By Milinda Ghosh Roy
Kolkata, Dec 22 (IANS) Jatra, the centuries-old Bengali folk theatre extremely popular in the villages, is in the throes of a fresh crisis post-demonetisation.
With an unprecedented cash crunch that has followed the ban on high-value currency notes, the Jatra organisers and opera owners say the usually peak winter business hasn’t really picked up.
“Jatra has already been struggling for its existence in the last decade. Earlier, a Jatra troupe would perform 250-300 days annually. Now even a super-hit production gets to do 100-120 shows in a year at the most.
“The cash crunch this year has made the problem even more complex. If people don’t have the money themselves, how would they pay for entertainment,” asked Manjuri Opera Director-cum-Producer Gautam Chakrabarty.
Jatra, a Bengali brethren of sorts of Tamasha of Maharashtra and Nautanki of Uttar Pradesh, is a travelling theatre chracterised by two- to three-hour-long high-octane plays, with loud music, harsh lighting and extravagant props. It is generally played out on grand stages under the open sky.
During winter, a mood of festivity pervades rural Bengal and “jatra pala” (folk theatre shows) are organised as people have the money and leisure for entertainment.
But the scenario has turned bleak this year after Prime Minister Narendra Modi’s Nov 8 demonetisation announcement.
“In Jatra, payments to artists, barring those of the lead actors, are mostly done in cash.
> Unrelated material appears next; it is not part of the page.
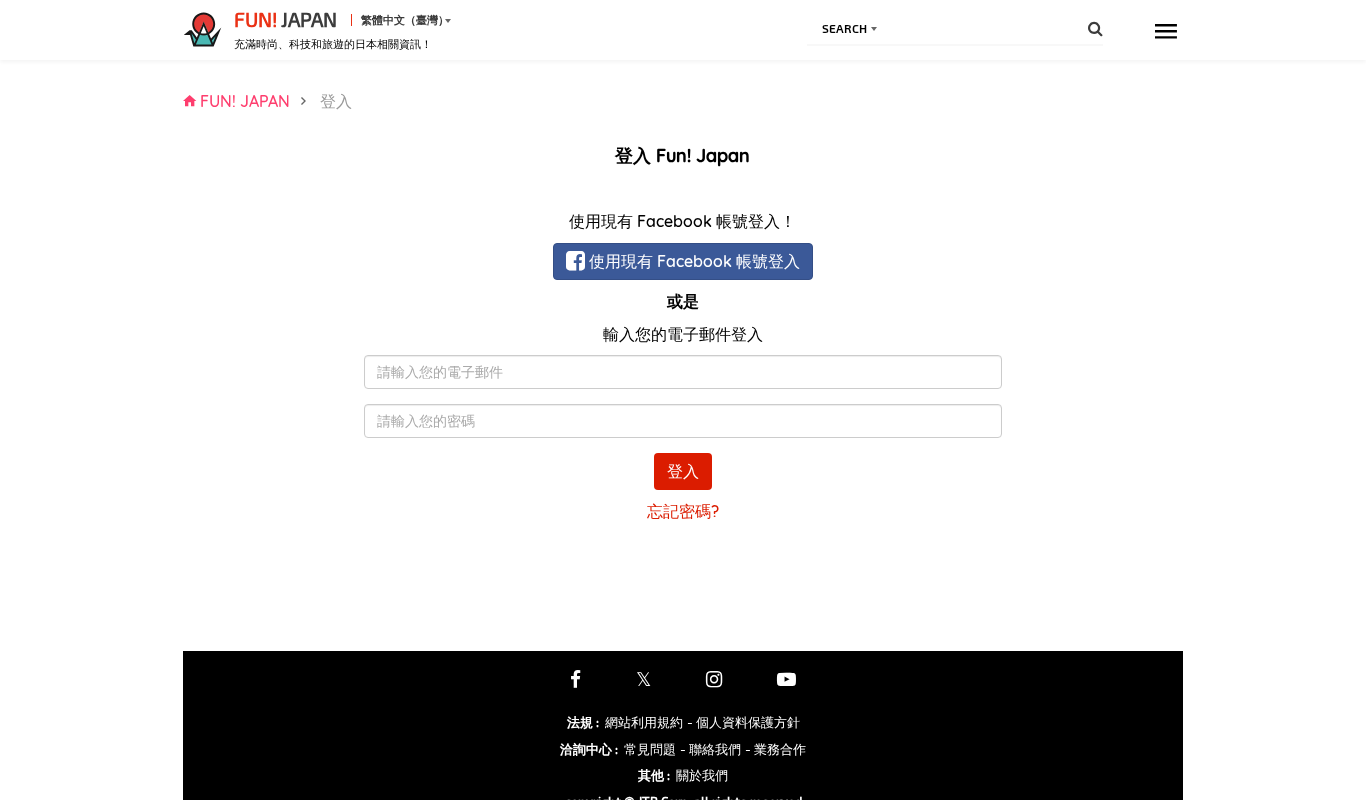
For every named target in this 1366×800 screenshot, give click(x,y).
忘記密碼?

The group owners cannot issue cheques for so many artists after every show. The artists who work on daily payment are facing major issues as they were paid with old Rs 500 and Rs 1,000 notes that are now worthless,” Chakraborty told IANS.
Raja Dutta, secretary of the Jugabani Club in Midnapore district, rued that for the first time in 40 years, no Jatra shows could be organised in his village.
“People don’t have money in hand even to employ agricultural labour in the field. So many people are out of work. There is gloom everywhere. In such a scenario, they are in no mood to spend money for buying the tickets. So we are not hiring any Jatra group this year,” said Dutta.
The roots of Jatra can be traced to 16th century Bengal that saw the rise of Sri Chaitanya’s Bhakti movement and the famous form of musical drama called the Carya that was characterised by its distinctive use of language.
For centuries, Jatra successfully communicated mythological, historical and morally educative content to the residents of Bengal, particularly to rural audiences. But with rising production costs and easy availability of other forms of entertainment like television and cinema, the genre has seen a steady decline in the number of spectators.
However, even for those managers who successfully sold their productions until last season, getting a good bargain this year has become difficult. Some are even planning to drop the idea of multiple productions and go ahead with the one that is more economical.
“My company prepared two productions of distinctly different taste this year, as last year we had a successful venture. But now we are planning to drop one of the productions as it has become difficult to sell amid the cash crisis. I remember completing 35 shows by this time last year. This year I have only managed to arrange nine so far,” complained Anandalok Opera production manager Bapi Saha.
“Dropping your own production is tough after so much effort and cost has gone into it. But we had to take the harsh decision of dropping the thriller as it invokes more cost per show, and go with just the contemporary comedy that has a greater appeal among the audiences,” he explained.
Apart from the production cost, a Jatra troupe requires a serious amount of travelling expenses as an entire group of 50-60 people moves around together for different shows. The daily income is mostly met from the ticket sales. As the Jatra enthusiasts are feeling the note ban’s heat, ticket sales have significantly declined.
“Unlike a film or a theatre, Jatra does not have seat limitations as it is performed in vast grounds. So ticket sales at some shows give us a significant amount of revenue. This year my group hasn’t done a single show that ran houseful,” said Prasanta Saha of Agragami Opera.
Saha, who manages two more operas called Nandi Company and Swarnanjali, is now hoping the season would pick up during the Saraswati Puja festivities in February and the production houses would be able to recover their money.
“The organisers are not booking shows at present for lack of cash. Hopefully, the season will pick up after Swaraswati Puja in February. The problems related to flow of cash would also reduce to some extent by then,” he said.